Find the Smallest Unique Subset (SUS), fast

![Build and publish to PyPI badge](https://github.com/alussana/triesus/actions/workflows/build_and_publish_to_pypi.yml/badge.svg)

> Current version: `0.6.1`
>
> Please note that this software is still in development. It is supposed to work as intended in the current state and you are welcome to use it. The main changes expected before version `1.0.0` should involve documentation, code cleanup, and more flexible input options.

# Installation

## PyPI

```bash
pip install triesus
```

## From source

```bash
python -m build
pip install dist/triesus-*.whl
```

# Usage

Consider the following collection of sets. The first field denotes the set id, the following fields include the elements of the set. Fields are tab-separated:

```
1 C
2 A B D
3 B E
4 A D
```

A smallest unique subset (SUS) for each set in this collection can be found running:

```bash
triesus tests/examples/sets2.tsv
```

This will print in `STDOUT`:

```
1 C
2 D B
3 E
4
```

Note that no SUS exists for set `4`. Also, for each set there may be more than one optimal solution, as it is the case for set `2`. To find all solutions, run use the `--extended` version of the algorithm:

```bash
triesus --extended tests/examples/sets2.tsv
```

Every SUS will be printed on a new line:

```
1 C
2 B A
2 D B
3 E
4
```

For a complete set of command line arguments, run `triesus -h`:

```
usage: TrieSUS [-h] [--extended] [--naive] [-o OUTPUT] [-v] input

Find the Smallest Unique Subset (SUS), fast.

positional arguments:
input Path to the set collection.

optional arguments:
-h, --help show this help message and exit
--extended Reports all SUS if more than one optimal solution exists.
--naive Runs the brute force version of the algorithm, based on the Gosper's Hack, instead of TrieSUS.
-o OUTPUT, --output OUTPUT
Main output table; if not specified it will be printed in STDOUT
-v, --version Print package version and exit

See https://github.com/alussana/TrieSUS
```

# Performance

Below it is displayed the performance of TrieSUS compared with the [brute force baseline](#brute-force-approach) on randomly generated set collections. This analysis can be reproduced by cloning the [TrieSUS benchmark repository](https://github.com/alussana/TrieSUS-benchmark).

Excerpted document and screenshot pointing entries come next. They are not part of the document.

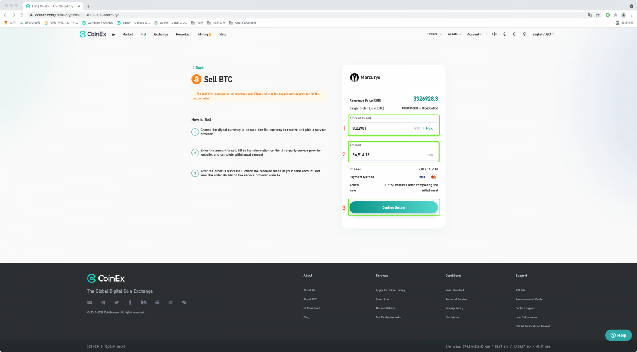Open the Twitter icon in footer
Screen dimensions: 637x352
pos(117,303)
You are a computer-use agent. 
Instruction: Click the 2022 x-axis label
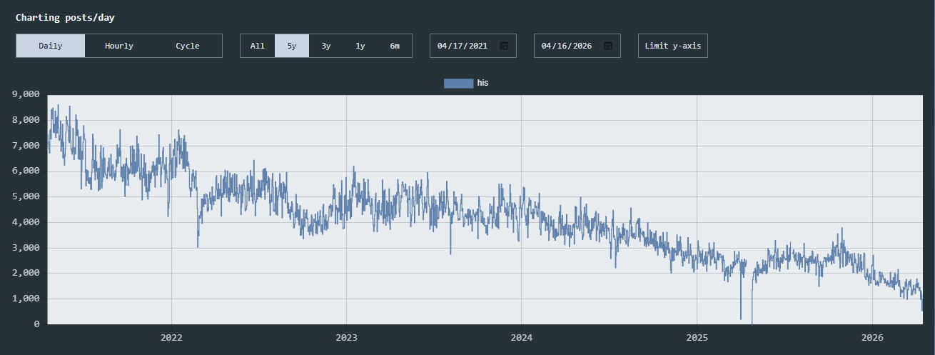(171, 337)
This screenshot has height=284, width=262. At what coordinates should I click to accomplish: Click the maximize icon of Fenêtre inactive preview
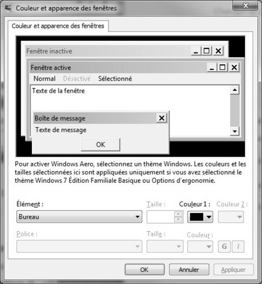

The input size parameter is a number corresponding to three quantities: the number of sets in the collection, the number of items in the universe, and the maximum number of items in each set.

# Algorithm

Given a collection of sets, TrieSUS maps each set to the smallest possible combination of its elements that uniquely identifies the set, here called a Smallest Unique Subset, or SUS. In other words, a SUS of a set is the smallest subset of its elements that does not exist as a subset of any other set in the collection.

## Brute force approach

To find the SUS of a set, a naive brute force approach would involve enumerating the non-empty subsets of the set from the smallest to the largest using the [Gosper's Hack](https://read.seas.harvard.edu/~kohler/class/cs207-s12/lec12.html), until finding one that is a solution, *i.e.* that is not a subset of any other set in the collection. Running `triesus` with the `--naive` flag will result in this behavior. This approach, even after taking some relatively obvious precautions such as making sure that potential solutions containing the least frequent elements in the collection are tested first, scales very badly with input size (see [Performance](#performance)). In fact, it has exponential time complexity of $O(2^nm)$, where $n$ is the number of elements in each set (assuming all sets have equal size) and $m$ is the number of sets in the collection.

## TrieSUS

TrieSUS implements a series of linear-time operations to first greatly reduce the problem size, and to eventually transform it into the equivalent of a [set cover problem](https://en.wikipedia.org/wiki/Set_cover_problem). The set cover is an [NP-hard](https://en.wikipedia.org/wiki/NP-hardness) problem, but because of the reduced size of the input it will be treatable. TrieSUS uses Google's [OR-Tools](https://developers.google.com/optimization) constraint programming to solve it.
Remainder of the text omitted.